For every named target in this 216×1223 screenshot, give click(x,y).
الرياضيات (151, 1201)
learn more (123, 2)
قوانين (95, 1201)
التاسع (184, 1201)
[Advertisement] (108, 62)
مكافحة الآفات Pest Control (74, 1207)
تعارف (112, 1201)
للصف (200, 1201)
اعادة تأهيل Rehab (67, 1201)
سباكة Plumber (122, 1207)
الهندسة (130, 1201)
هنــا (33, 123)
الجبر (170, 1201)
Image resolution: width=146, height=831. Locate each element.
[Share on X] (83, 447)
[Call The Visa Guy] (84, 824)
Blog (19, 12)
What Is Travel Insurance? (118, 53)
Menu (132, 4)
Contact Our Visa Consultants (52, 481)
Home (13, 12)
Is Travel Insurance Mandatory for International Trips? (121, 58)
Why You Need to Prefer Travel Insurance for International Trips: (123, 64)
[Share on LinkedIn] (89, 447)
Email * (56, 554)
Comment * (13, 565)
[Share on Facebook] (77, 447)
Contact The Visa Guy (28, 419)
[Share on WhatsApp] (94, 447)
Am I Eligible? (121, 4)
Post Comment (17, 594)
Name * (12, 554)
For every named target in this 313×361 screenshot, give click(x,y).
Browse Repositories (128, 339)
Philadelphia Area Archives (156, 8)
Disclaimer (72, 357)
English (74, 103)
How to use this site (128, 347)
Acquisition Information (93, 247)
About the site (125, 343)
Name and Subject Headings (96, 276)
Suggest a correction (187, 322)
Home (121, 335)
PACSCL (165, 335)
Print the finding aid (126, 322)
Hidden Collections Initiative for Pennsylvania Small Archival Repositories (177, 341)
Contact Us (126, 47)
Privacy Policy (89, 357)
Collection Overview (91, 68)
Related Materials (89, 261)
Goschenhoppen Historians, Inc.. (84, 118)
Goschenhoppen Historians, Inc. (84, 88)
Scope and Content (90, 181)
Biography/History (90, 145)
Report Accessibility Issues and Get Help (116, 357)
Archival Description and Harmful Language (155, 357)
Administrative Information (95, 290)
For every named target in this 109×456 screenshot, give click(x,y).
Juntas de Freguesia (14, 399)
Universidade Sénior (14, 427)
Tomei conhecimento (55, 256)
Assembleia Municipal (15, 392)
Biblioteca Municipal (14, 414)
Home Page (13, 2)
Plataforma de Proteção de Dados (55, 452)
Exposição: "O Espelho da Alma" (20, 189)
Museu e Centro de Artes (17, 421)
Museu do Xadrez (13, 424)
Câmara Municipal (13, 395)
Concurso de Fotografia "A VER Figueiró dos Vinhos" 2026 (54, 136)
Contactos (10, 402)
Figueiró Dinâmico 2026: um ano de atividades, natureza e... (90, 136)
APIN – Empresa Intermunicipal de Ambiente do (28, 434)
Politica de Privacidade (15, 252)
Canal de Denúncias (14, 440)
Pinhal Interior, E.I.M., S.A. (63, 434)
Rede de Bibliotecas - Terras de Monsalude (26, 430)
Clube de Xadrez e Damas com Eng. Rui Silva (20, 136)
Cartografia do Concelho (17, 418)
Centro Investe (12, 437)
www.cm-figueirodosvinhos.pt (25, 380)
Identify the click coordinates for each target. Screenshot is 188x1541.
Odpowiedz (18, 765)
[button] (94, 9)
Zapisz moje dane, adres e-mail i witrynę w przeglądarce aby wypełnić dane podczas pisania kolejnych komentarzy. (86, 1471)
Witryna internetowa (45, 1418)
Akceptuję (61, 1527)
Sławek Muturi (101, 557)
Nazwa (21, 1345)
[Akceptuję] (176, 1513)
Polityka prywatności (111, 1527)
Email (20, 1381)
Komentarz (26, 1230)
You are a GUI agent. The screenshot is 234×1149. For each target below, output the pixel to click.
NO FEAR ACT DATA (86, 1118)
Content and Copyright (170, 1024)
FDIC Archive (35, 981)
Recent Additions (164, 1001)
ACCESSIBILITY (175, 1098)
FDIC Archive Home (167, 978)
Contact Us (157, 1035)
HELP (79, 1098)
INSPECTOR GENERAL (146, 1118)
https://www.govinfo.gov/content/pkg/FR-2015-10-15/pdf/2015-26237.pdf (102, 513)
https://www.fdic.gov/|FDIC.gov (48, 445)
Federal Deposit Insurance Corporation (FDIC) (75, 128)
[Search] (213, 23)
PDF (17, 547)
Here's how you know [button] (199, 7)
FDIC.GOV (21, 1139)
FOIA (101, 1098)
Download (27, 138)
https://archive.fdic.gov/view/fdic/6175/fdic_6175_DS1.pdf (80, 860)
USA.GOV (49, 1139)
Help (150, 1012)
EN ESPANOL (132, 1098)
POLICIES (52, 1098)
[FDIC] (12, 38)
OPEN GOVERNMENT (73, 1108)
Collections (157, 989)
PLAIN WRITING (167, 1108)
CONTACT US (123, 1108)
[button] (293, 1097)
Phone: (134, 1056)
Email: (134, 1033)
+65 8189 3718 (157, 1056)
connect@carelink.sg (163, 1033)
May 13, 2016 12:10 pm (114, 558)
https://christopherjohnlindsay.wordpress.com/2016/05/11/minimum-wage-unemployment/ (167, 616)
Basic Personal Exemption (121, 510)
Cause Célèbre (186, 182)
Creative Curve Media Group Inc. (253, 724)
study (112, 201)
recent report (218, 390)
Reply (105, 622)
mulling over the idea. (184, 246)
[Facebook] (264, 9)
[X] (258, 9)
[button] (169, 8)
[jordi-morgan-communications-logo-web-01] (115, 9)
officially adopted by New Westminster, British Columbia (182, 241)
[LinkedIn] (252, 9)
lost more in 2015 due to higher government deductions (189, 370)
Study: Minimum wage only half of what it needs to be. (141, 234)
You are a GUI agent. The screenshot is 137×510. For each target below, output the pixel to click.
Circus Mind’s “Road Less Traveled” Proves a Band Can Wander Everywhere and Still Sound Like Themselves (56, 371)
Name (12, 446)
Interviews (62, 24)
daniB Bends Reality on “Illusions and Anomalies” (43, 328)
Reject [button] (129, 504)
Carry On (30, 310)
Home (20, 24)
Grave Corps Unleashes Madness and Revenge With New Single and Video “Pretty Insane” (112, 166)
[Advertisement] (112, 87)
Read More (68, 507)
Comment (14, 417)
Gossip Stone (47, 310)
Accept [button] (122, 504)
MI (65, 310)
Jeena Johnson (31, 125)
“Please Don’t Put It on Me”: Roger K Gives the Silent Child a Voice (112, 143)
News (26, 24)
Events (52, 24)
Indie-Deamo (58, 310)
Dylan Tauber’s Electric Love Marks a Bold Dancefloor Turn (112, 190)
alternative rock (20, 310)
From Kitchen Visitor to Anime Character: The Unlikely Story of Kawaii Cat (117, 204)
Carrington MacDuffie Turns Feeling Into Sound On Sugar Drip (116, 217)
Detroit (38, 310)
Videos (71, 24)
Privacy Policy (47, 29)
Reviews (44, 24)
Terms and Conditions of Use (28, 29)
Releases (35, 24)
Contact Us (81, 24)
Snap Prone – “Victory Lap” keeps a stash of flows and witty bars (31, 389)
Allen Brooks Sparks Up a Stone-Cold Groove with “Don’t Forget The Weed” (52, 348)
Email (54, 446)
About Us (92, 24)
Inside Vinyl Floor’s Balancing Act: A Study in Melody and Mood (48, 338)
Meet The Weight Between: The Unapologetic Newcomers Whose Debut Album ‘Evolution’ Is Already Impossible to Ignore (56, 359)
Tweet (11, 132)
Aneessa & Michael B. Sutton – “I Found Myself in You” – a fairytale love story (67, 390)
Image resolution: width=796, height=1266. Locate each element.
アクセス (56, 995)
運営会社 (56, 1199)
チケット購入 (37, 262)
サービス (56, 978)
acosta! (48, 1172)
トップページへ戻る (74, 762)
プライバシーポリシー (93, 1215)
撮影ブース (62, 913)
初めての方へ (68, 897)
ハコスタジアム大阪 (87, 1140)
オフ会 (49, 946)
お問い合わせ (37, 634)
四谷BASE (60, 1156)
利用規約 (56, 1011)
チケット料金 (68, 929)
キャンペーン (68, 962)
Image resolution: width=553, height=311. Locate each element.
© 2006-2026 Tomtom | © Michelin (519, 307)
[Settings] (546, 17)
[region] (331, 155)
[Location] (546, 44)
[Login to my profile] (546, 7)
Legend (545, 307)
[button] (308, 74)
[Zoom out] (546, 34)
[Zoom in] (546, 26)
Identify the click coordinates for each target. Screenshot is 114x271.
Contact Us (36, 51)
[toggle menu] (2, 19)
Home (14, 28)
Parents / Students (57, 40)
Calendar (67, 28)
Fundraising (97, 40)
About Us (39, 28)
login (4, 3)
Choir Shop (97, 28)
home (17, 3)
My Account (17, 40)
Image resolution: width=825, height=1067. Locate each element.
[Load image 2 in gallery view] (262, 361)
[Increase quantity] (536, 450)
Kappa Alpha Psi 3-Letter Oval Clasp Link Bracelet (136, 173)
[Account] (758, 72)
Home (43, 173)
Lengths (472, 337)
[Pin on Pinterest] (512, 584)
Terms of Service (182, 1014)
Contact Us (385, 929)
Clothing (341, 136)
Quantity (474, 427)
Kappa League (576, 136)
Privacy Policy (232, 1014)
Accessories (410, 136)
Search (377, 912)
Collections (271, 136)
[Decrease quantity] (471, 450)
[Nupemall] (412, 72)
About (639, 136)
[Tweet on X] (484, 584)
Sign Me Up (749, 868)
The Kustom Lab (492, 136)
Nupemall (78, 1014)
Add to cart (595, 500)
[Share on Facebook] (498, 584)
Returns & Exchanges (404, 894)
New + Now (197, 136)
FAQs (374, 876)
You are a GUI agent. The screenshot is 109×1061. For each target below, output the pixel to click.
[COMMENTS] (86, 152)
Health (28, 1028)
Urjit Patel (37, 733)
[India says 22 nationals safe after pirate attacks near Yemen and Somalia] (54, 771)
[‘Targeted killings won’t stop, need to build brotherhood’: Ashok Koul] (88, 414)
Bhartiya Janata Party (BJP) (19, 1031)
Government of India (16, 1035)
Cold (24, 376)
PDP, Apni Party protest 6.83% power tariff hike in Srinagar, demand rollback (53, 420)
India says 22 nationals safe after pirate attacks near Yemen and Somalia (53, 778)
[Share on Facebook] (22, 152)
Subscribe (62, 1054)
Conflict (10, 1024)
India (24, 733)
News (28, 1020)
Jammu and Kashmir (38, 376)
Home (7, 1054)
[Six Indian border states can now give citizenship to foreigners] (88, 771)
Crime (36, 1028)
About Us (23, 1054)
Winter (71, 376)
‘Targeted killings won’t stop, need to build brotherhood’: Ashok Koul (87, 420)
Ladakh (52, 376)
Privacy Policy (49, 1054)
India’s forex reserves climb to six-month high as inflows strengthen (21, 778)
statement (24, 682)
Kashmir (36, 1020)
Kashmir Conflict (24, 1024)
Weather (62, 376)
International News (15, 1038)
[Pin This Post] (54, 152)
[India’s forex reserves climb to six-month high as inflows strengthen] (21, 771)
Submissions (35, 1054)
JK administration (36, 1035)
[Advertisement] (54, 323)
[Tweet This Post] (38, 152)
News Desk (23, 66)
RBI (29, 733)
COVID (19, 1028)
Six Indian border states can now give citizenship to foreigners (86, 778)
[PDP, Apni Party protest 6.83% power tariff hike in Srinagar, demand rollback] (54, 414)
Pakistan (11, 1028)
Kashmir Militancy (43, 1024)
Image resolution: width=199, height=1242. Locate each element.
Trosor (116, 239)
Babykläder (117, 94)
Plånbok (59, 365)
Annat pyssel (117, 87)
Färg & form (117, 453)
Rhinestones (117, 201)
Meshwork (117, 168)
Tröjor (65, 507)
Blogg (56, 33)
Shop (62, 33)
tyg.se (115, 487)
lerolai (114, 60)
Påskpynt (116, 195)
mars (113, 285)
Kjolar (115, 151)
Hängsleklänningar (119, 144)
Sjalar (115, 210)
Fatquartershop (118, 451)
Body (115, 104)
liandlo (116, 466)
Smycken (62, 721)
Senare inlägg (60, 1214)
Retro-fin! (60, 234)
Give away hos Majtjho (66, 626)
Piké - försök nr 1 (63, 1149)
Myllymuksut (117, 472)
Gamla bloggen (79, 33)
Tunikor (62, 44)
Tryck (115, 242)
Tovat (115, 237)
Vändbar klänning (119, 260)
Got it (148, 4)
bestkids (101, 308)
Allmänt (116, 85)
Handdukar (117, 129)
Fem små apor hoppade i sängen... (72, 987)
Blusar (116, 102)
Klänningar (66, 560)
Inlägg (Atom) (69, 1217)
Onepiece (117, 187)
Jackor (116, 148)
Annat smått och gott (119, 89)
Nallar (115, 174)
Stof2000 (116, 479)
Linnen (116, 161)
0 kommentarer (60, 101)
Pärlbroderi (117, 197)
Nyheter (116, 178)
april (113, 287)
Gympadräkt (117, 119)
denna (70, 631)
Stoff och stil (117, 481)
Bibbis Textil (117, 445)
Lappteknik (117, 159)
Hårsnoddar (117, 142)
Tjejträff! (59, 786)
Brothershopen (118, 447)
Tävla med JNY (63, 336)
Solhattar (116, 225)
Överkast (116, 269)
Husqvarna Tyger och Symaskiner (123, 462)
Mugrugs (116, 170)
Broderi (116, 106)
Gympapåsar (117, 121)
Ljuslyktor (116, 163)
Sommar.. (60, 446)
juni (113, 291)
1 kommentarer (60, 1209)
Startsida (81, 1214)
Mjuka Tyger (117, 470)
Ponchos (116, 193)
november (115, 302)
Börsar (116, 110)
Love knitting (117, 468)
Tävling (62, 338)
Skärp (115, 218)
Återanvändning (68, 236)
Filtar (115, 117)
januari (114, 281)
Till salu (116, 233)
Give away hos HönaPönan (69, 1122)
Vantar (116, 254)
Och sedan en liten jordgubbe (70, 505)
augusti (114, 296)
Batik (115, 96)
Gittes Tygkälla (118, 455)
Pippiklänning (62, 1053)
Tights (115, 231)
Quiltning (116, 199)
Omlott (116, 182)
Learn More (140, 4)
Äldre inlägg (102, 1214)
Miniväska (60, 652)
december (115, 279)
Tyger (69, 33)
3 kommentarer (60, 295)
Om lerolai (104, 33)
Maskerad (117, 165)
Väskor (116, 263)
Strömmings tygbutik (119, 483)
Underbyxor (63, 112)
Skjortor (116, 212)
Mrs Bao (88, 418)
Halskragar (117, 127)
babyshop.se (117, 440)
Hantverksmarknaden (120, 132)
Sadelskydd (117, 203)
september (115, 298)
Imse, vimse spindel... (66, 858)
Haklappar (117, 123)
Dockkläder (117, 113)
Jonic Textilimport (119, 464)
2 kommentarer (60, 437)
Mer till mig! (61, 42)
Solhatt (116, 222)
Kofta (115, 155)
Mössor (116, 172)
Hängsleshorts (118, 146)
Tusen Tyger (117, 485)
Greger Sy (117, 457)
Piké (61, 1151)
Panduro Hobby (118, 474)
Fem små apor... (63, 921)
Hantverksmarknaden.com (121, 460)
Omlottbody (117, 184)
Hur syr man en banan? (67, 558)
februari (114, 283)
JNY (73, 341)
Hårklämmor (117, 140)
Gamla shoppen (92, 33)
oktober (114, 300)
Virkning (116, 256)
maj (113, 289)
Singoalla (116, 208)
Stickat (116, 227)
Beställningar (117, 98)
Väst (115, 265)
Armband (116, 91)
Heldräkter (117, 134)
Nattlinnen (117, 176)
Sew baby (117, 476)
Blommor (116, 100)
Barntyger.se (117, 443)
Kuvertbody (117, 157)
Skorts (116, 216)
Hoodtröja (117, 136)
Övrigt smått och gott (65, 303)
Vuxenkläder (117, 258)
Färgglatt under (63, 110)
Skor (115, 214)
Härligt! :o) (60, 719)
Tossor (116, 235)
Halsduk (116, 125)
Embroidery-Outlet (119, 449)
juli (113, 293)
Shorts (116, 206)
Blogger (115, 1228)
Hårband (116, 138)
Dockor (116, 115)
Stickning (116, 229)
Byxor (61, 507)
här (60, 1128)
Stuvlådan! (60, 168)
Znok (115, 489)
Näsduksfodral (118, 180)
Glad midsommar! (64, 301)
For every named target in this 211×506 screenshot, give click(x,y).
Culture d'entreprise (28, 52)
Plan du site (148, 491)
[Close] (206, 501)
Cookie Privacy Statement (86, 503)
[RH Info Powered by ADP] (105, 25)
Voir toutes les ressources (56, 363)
--------------------------------------------------
- **DIRECTIVE**: Add 98 to every coordinate in the answers, and write out all lines again, requests included, starting with the first line of the listing and going on through the line with "Name and Subject Headings (96, 276)".

- **EXERCISE SOLUTION**:
For every named target in this 216×1223 screenshot, give click(x,y).
الرياضيات (249, 1299)
learn more (221, 100)
قوانين (193, 1299)
التاسع (282, 1299)
[Advertisement] (206, 160)
مكافحة الآفات Pest Control (172, 1305)
تعارف (210, 1299)
للصف (298, 1299)
اعادة تأهيل Rehab (165, 1299)
سباكة Plumber (220, 1305)
الهندسة (228, 1299)
هنــا (131, 221)
الجبر (268, 1299)
Image resolution: width=146, height=831. Locate each element.
[Share on X] (181, 545)
[Call The Visa Guy] (182, 922)
Blog (117, 110)
What Is Travel Insurance? (216, 151)
Menu (230, 102)
Contact Our Visa Consultants (150, 579)
Home (111, 110)
Is Travel Insurance Mandatory for International Trips? (219, 156)
Why You Need to Prefer Travel Insurance for International Trips: (221, 162)
[Share on LinkedIn] (187, 545)
Email * (154, 652)
Comment * (111, 663)
[Share on Facebook] (175, 545)
Contact The Visa Guy (126, 517)
[Share on WhatsApp] (192, 545)
Am I Eligible? (219, 102)
Post Comment (115, 692)
Name * (110, 652)
For every named target in this 313×361 screenshot, give click(x,y).
Browse Repositories (226, 437)
Philadelphia Area Archives (254, 106)
Disclaimer (170, 455)
English (172, 201)
How to use this site (226, 445)
Acquisition Information (191, 345)
About the site (223, 441)
Name and Subject Headings (194, 374)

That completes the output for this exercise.